# GOAL:
Translate this sentence from the blog post on unsubscribing below into Spanish: "Some companies will take you off a catalog list if you don’t order after a set period of time."

# READING TEXT:
— START —

UNsubscribe Today!

POSTED ON Sep 18, 2010

Joel Friedlander

Written by Joel Friedlander

Home > Blog > The Joel Friedlander Archives > UNsubscribe Today!


You know how it is when you move? You carefully pack the expensive window treatments from the old house only to discover there’s no way they will fit in the new one. Also, they don’t look right.

But the internet! You can find anything on the internet and soon you do find exactly what you want from a wonderful company with great guarantees and ratings and you order the exact, perfect window treatments for your new windows, maybe 6 of them.

And they are perfect, and the company even nicely rushes you a replacement for one that arrived damaged.

So when I started to get catalogs from Smith & Noble I wasn’t surprised, they were a direct seller. Then I started getting emails, since we had a “business relationship.” Well, like my father always said, “Don’t call that junk mail! Think of all the printers getting paid to print that crap!”

Some companies will take you off a catalog list if you don’t order after a set period of time. But what’s the rationale for taking people off an email list? No, they’re never going to take you off and by this time, 6 years later, I’ve probably received 3 or 4 dozen catalogs and hundreds of HTML emails.

The Flies of Commerce

The Smith & Noble emails just became part of the background sound. Since we hadn’t moved again, we had no need for window treatments, but the computers at Smith & Noble didn’t care. We had a “business relationship” so we could look forward to lots of specials on blinds and shimmery summer colors.

I realized I was spending part of every day deleting Smith & Noble emails, and a lot of others too. Unwillingly, I was giving them mental space, attention. One day I asked myself why? I know, as a mailer, that every piece of mail has to have an “unsubscribe” link at the bottom, or it’s spam. Mental gears clicked into place.


I was gripped by a sudden giddiness. Was it possible? The emails had become a swarm of ever-present unsolicited-unwanted-but-legal-commercial-email. Could it be swatted away so easily?

— END —

# ENTRIES:

— START —

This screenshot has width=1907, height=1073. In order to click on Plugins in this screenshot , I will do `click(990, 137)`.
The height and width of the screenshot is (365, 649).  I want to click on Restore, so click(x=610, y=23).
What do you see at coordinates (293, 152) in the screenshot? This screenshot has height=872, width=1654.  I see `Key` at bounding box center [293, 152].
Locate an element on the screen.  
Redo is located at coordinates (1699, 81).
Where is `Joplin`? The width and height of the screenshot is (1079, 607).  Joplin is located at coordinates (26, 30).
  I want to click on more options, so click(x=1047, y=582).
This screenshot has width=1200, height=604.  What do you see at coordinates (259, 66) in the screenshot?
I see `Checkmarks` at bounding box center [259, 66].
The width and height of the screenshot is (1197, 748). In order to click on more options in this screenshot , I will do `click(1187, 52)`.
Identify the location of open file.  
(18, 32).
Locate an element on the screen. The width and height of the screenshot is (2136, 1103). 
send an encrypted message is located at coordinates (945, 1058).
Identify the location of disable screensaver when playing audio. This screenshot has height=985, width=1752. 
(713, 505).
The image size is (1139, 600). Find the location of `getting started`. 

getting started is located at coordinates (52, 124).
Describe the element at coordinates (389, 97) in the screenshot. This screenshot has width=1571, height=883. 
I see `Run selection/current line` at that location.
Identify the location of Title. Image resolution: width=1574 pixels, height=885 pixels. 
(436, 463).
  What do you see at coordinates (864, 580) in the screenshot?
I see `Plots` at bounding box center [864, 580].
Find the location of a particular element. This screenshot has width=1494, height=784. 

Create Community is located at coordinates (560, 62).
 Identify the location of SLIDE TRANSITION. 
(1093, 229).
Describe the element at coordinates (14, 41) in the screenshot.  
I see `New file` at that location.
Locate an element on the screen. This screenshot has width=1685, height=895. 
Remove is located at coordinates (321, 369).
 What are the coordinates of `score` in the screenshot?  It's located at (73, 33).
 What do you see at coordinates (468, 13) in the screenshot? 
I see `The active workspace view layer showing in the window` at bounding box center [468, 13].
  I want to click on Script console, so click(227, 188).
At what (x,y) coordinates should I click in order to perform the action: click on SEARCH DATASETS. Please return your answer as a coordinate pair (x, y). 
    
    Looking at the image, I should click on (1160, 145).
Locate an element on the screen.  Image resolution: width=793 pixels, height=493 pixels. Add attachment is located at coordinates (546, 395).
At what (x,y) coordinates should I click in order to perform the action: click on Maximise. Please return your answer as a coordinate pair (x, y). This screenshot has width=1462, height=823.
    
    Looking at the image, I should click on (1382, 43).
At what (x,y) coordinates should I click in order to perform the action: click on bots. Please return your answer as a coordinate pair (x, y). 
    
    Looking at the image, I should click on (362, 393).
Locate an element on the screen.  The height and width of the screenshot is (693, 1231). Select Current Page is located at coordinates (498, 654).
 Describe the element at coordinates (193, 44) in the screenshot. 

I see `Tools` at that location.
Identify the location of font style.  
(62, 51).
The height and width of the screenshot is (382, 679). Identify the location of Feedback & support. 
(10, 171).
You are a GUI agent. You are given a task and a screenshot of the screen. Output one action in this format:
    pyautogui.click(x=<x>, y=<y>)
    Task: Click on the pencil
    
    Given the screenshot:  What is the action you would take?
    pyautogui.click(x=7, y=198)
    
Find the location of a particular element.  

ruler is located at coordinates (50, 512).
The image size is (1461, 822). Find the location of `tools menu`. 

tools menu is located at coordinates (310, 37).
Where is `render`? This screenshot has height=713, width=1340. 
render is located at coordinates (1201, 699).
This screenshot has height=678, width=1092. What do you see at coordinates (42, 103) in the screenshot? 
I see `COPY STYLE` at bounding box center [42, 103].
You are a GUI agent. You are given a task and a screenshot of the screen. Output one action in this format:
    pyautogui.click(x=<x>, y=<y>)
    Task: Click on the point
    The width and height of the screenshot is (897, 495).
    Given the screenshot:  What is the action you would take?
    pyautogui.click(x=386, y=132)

— END —

# RESULT FOR THIS TASK:
Algunas empresas te sacan de una lista de catálogos si no haces ningún pedido después de un período de tiempo determinado.